Окруженные роскошью, головорезы, гробокопатели, охотники за рабами и мерзавцы всех мастей стали «патрунами» Натриса. Они прилежно подражали нравам и манерам добропорядочных обеспеченных граждан тех планет, куда не могли вернуться, прививая своим детям понятия чести, долга и добродетели. В то же время они всеми возможными средствами пытались держаться подальше от товарищей по ремеслу, то и дело навещавших остепенившихся сообщников, чтобы потребовать денег, вспомнить о старых добрых временах или даже попросить совета по поводу того, как лучше всего совершить то или иное отвратительное преступление. Для того, чтобы избежать подобных эпизодов, патруны культивировали аристократическую недоступность и воспитывали в своих детях замкнутость и отчужденность, предотвращавшие случайные связи и встречи. Прошли века, и патруны действительно стали аристократами натрицианского общества, а их происхождение теперь служило предметом шутливых пересудов или даже своего рода иронической гордости.

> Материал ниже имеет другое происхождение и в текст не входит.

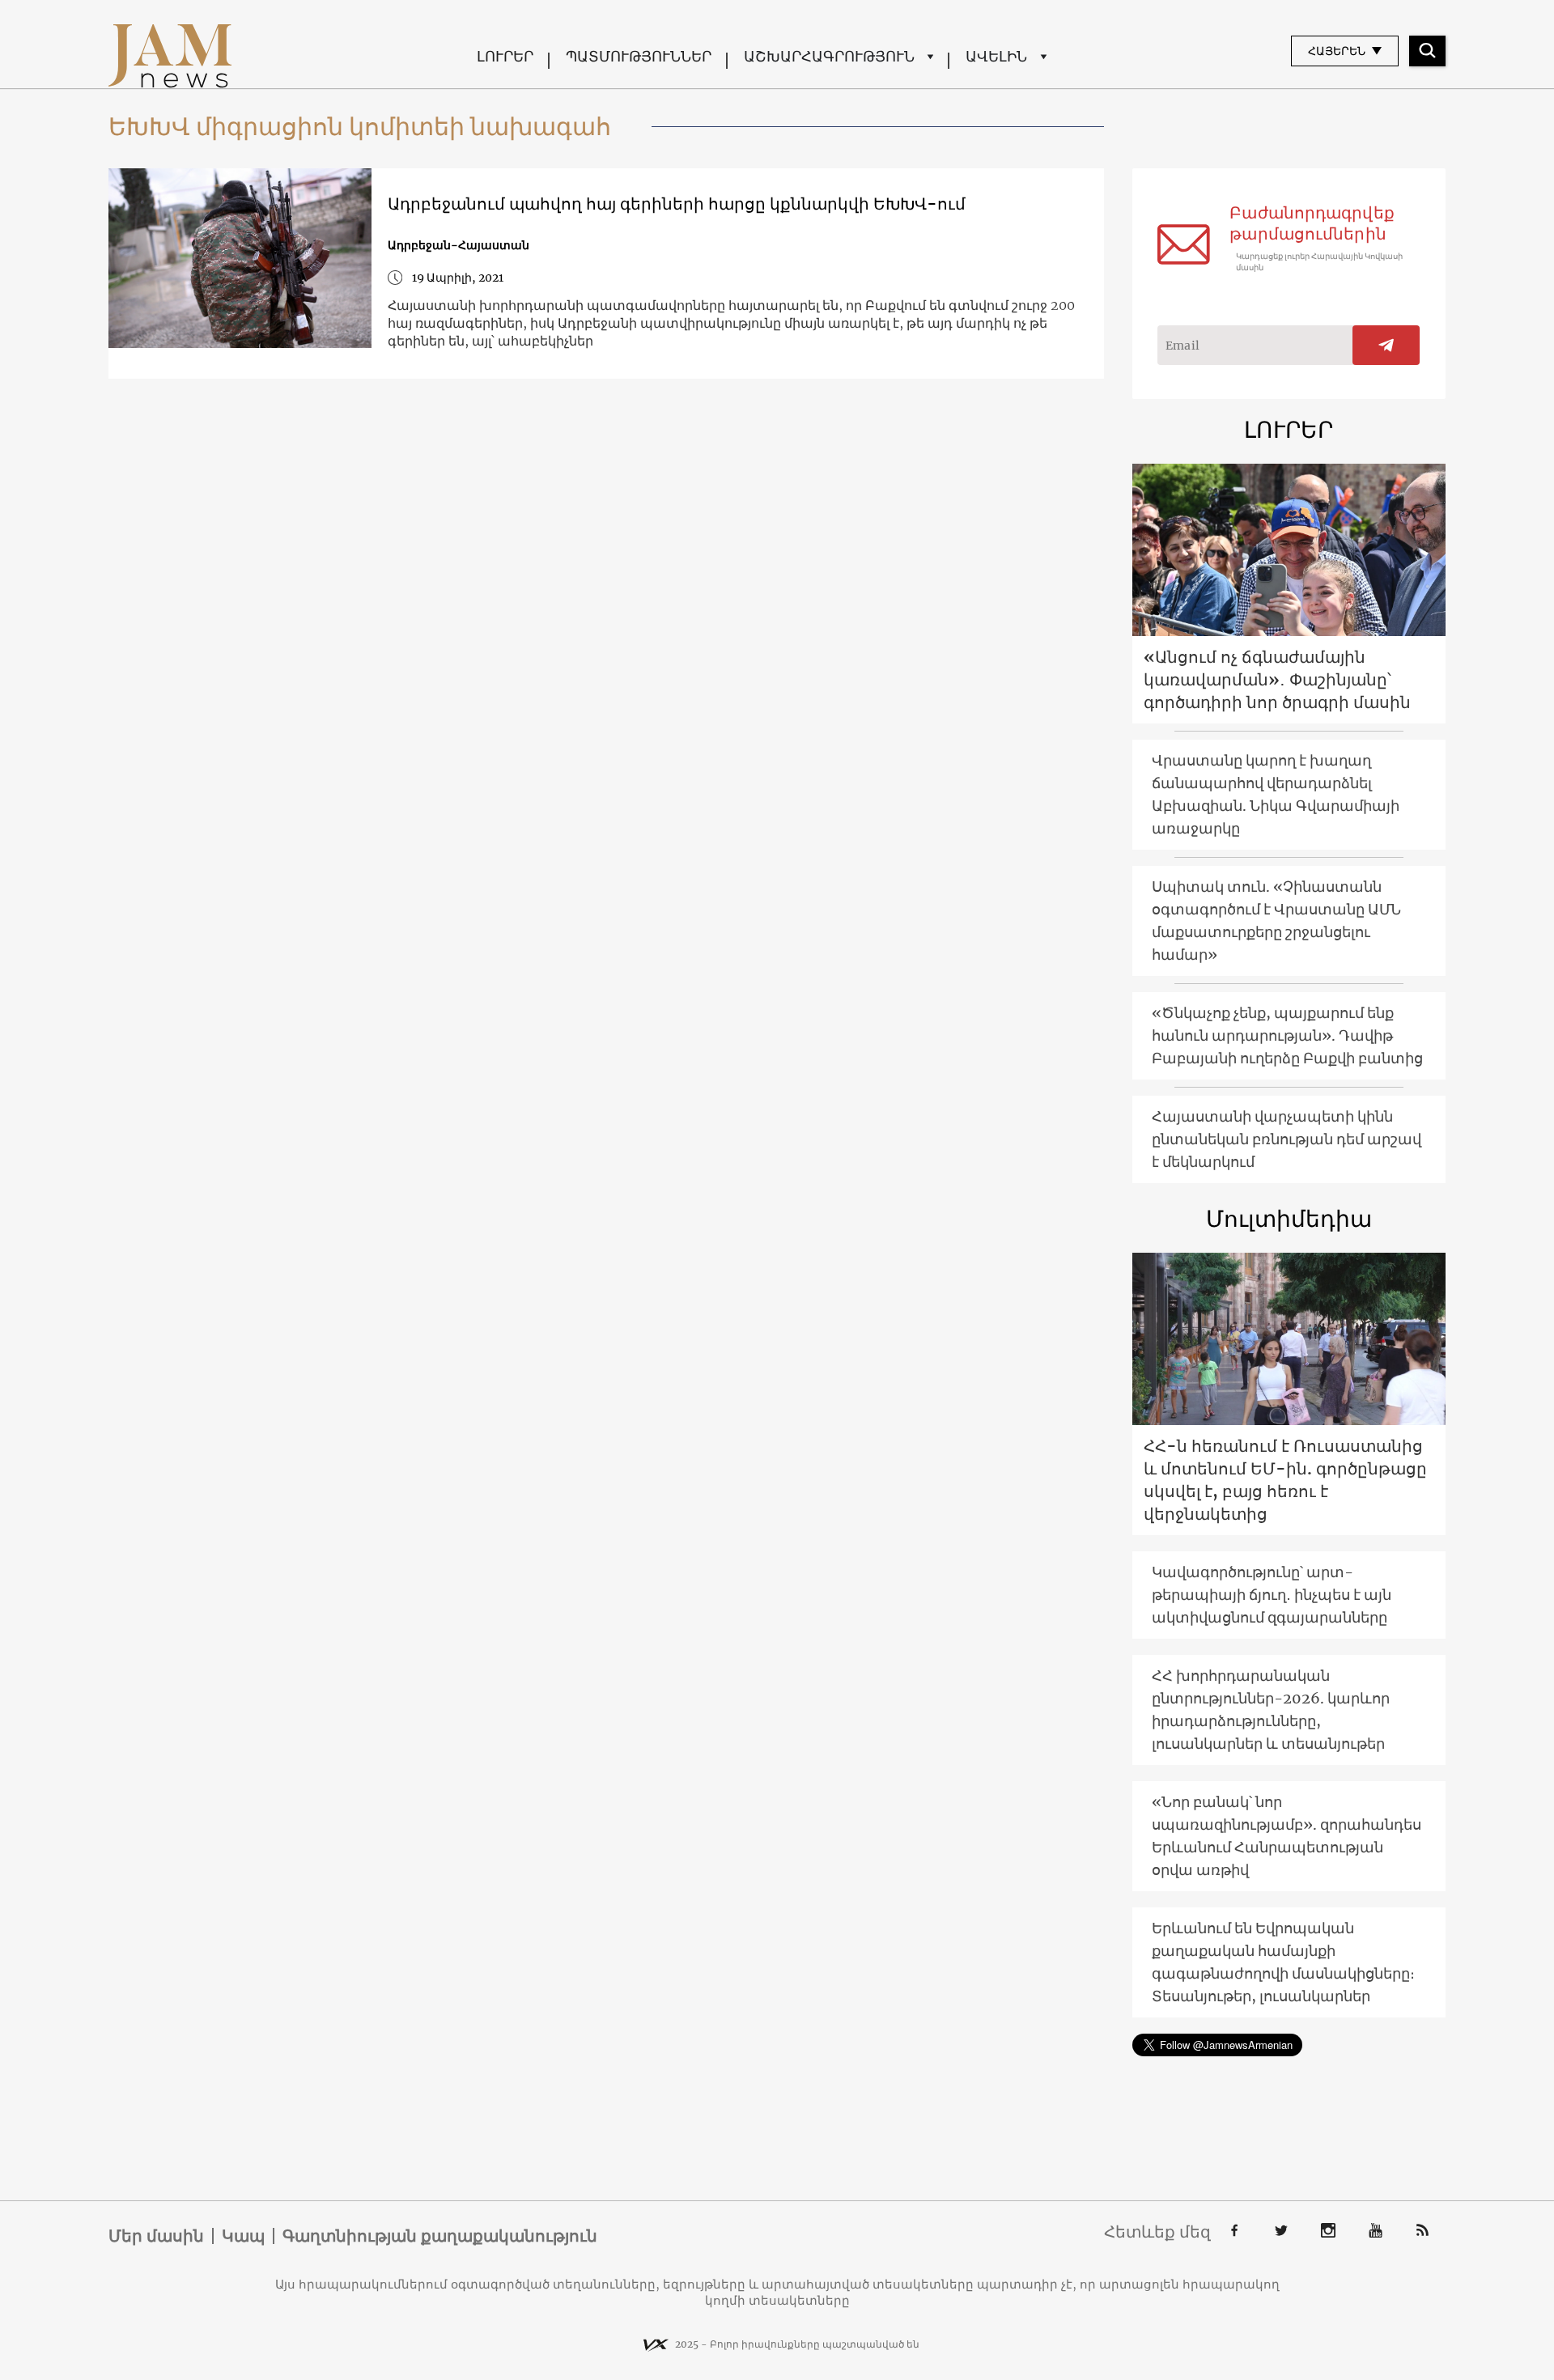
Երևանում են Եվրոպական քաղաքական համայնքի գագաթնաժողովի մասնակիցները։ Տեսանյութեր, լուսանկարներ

Когда Прядь Мирцеи вошла в состав Ойкумены, на Натрис переселилась волна новых иммигрантов, вовсе не приветствовавшихся патрунами. Самыми многочисленными из них были наукологи-санартисты, секта философов-натуропатов, заселившая нагорья Ланкланда. Они прибывали со всех концов Ойкумены непрерывным потоком, что в конце концов заставило патрунов закрыть космодром в Пуансиане, чтобы предотвратить дальнейшую иммиграцию. Наукологи проигнорировали запрет и открыли свой собственный космодром на обширном горном лугу. Приток переселенцев продолжался, и патруны ничего не могли с этим сделать. Наконец число новоприбывших стало резко уменьшаться, и через несколько лет процесс прекратился; по-видимому, все наукологи-санартисты Ойкумены — больше миллиона человек — уже прибыли на Натрис. Они обрабатывали небольшие земельные участки, выплавляли металл и рубили лес в достаточных для удовлетворения их нужд количествах, и в целом держались обособленно, не пытаясь пропагандировать свои убеждения, с их точки зрения представлявшие собой самоочевидную истину, не требующую разъяснения.